Another is, again, Joe Miller.
4. United Nations
You know what else wasn't specifically provided for in the Constitution? The establishment of, and the United States' participation in, the United Nations. The Republican candidate who most embodies the tea party view that American involvement with the U.N. violates the Constitution is Nevada nominee Sharron Angle.
"The United Nations resides on our soil, and costs us money," Angle claimed in August. "We -- I don't see any place in the Constitution, in those eight priorities, about the United Nations. So when we start cutting programs, about five percent a year, I think the United Nations fits into that category."
5. Unemployment BenefitsThough many Republicans have voted to extend unemployment benefits since the economy tanked, others think the whole concept transgresses the Constitution.
Joe Miller again, this time during an appearance on "Top Line" "The unemployment compensation benefits have gotten -- first of all, it's not constitutionally authorized. I think that's the first thing that's gotta be looked at, so I do not favor their extension."

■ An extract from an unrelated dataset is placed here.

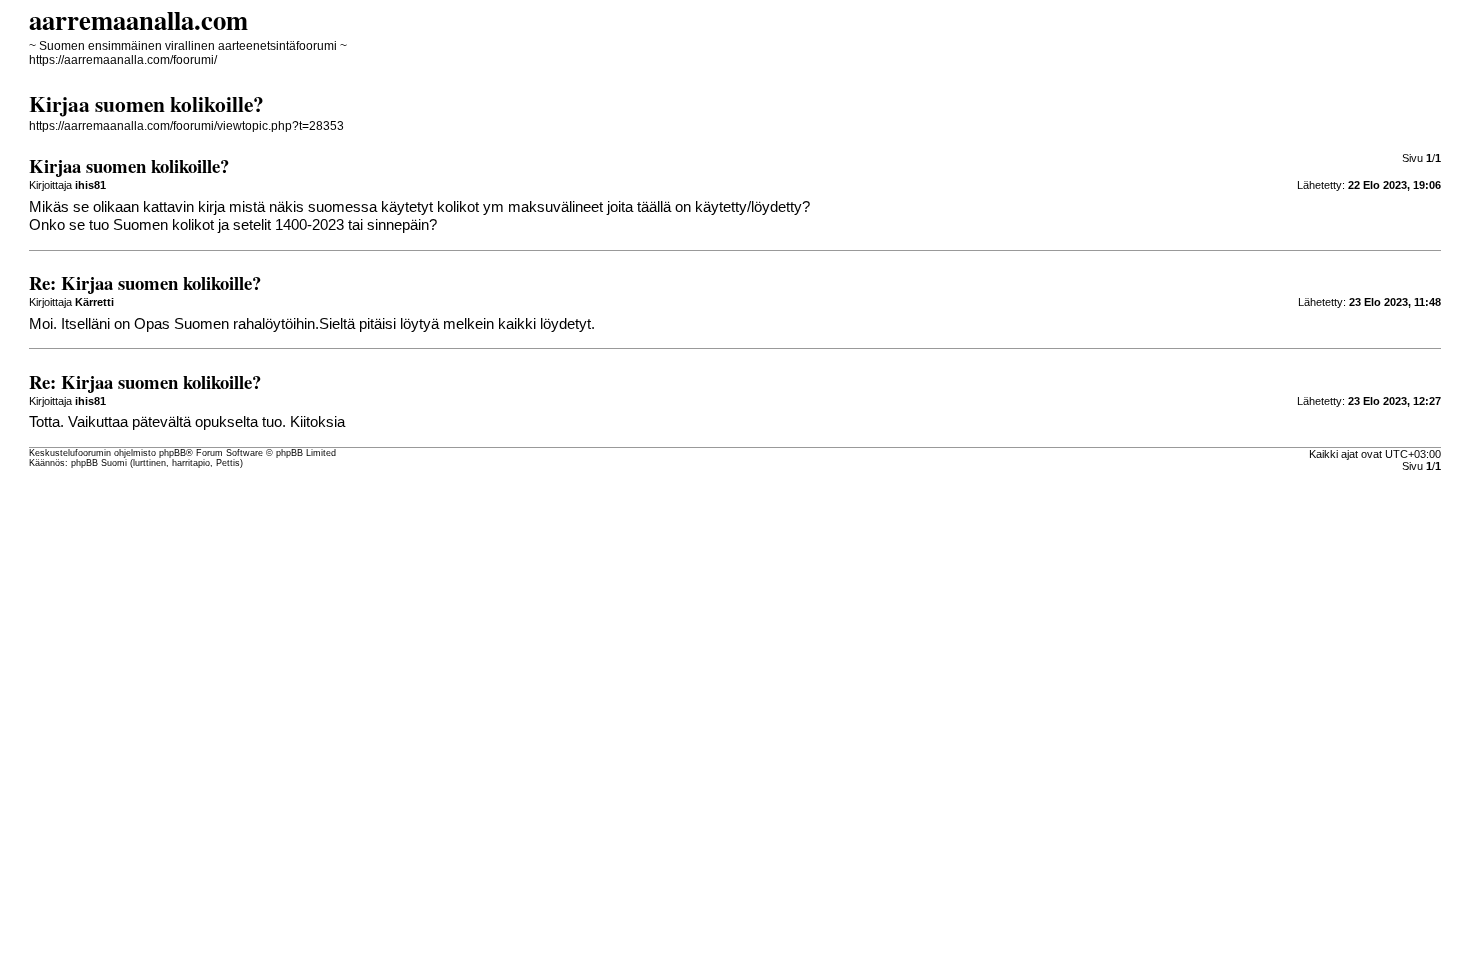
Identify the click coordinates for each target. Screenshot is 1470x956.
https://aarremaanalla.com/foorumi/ (123, 60)
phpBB (172, 453)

6. Civil Rights ActThis one's gone way out of fashion. But when he first won the Republican nomination for Senate in Kentucky, tea party favorite Rand Paul figured it would be fine to go on television and discuss why perhaps a key part of the civil rights act, providing for the integration of private businesses, might not be Constitutional. Segregated lunch counters!

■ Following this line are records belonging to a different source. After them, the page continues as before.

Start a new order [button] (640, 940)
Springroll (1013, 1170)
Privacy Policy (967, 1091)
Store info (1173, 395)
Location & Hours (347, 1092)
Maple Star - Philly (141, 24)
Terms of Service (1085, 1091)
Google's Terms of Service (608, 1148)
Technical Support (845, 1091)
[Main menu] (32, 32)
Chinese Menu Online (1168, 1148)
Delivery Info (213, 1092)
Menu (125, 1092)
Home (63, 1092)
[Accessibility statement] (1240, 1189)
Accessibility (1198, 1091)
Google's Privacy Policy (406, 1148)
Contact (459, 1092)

"Well, there's 10 -- there's 10 different -- there's 10 different titles, you know, to the Civil Rights Act, and nine out of 10 deal with public institutions and I'm absolutely in favor of," Paul told Rachel Maddow in an interview after he won the GOP nomination. "One deals with private institutions, and had I been around, I would have tried to modify that."
As a breath of fresh air, this argument is based on a right wing reading of the First Amendment, not the Tenth.

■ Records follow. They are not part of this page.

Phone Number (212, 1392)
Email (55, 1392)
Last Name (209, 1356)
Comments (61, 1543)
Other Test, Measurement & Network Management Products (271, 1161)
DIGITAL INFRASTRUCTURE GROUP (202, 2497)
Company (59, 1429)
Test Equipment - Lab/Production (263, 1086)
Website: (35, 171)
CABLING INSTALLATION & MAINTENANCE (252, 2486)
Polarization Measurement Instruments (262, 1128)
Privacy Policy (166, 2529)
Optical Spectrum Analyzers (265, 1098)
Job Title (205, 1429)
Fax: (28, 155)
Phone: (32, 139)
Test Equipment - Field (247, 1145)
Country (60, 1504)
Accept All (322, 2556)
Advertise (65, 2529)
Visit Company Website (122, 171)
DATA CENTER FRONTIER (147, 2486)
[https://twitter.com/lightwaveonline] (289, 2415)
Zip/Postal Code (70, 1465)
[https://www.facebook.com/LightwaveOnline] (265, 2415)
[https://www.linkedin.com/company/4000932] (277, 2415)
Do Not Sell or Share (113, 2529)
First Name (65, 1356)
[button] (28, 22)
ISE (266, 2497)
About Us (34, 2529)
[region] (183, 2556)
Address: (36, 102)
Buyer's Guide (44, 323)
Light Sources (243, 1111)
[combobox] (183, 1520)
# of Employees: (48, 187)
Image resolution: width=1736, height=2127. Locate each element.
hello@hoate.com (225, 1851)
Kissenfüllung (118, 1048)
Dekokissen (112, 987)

This isn't just a Tea Party thing. Practically everybody in the Republican party thinks at least one part of President Obama's health care reform law -- the individual insurance mandate -- is unconstitutional. The most common argument against the mandate is that in giving Congress the power to regulate interstate commerce, the founders didn't create the authority for the federal government to regulate inaction. In other words, they say citizens can't be compelled to to participate in interstate commerce, such as buying health insurance. Most legal scholars disagree with this interpretation, though many think the issue will ultimately come before the Supreme Court whose five conservative justices could strike it down. If they did, the ramifications for current and future policy could be huge.